## PROBLEM TO SOLVE
Could you give the data that follows again exactly, without its pictures?
*** Opening DATA TO EXAMINE ***
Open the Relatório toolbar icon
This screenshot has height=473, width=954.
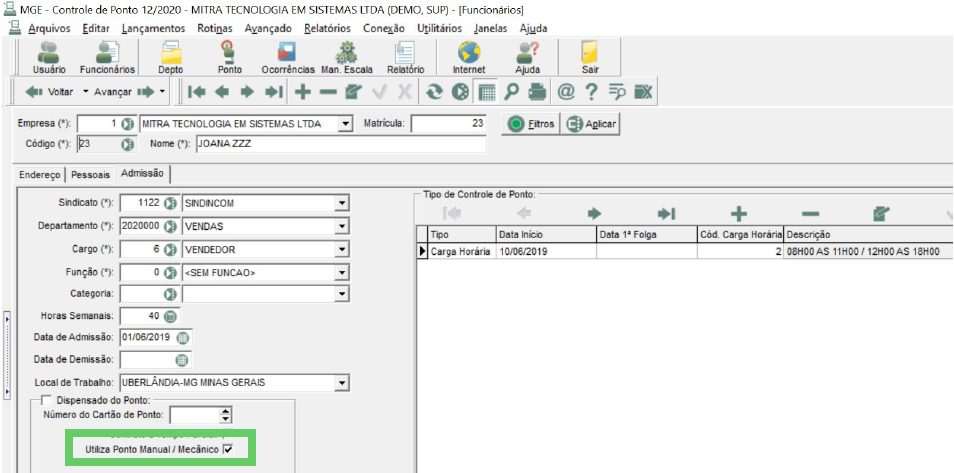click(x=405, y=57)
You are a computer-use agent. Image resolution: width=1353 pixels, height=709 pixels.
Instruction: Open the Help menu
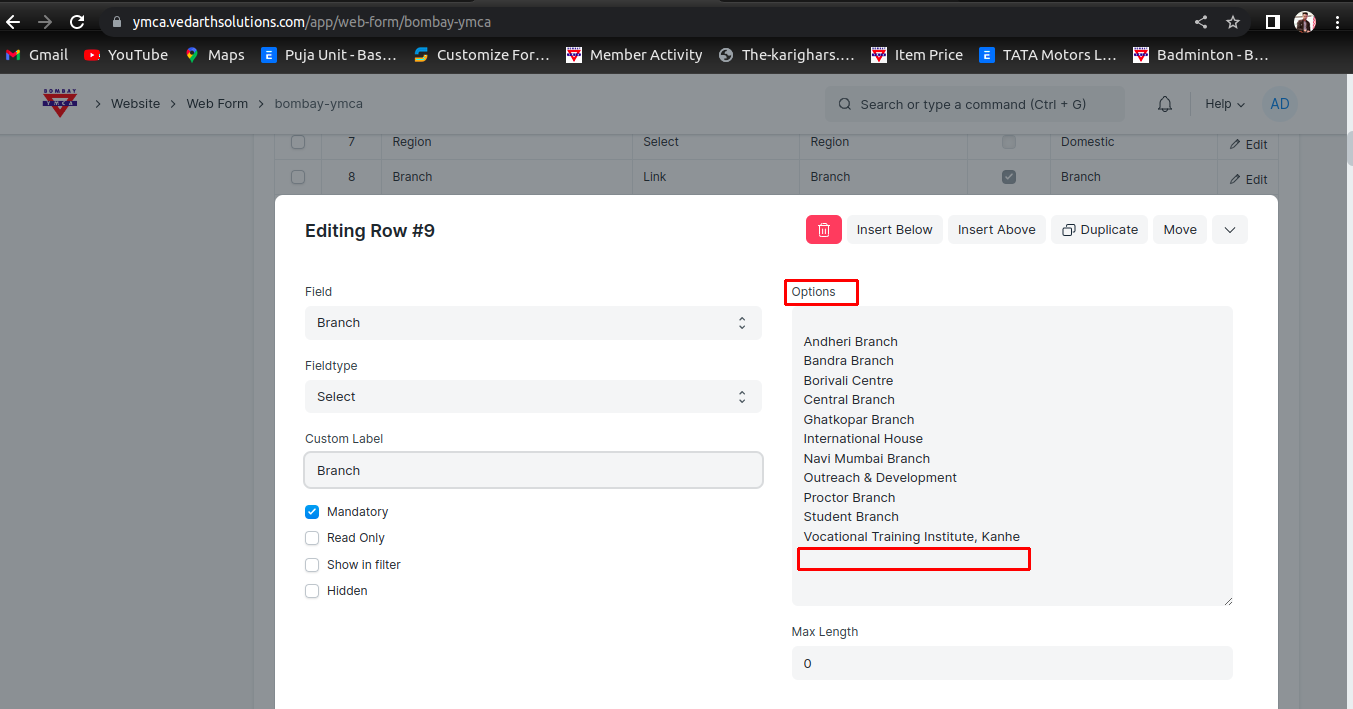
*** Closing DATA TO EXAMINE ***
## WRITTEN RESPONSE
Open the Relatório toolbar icon
This screenshot has height=473, width=954.
click(x=405, y=57)
You are a computer-use agent. Image resolution: width=1353 pixels, height=709 pixels.
Instruction: Open the Help menu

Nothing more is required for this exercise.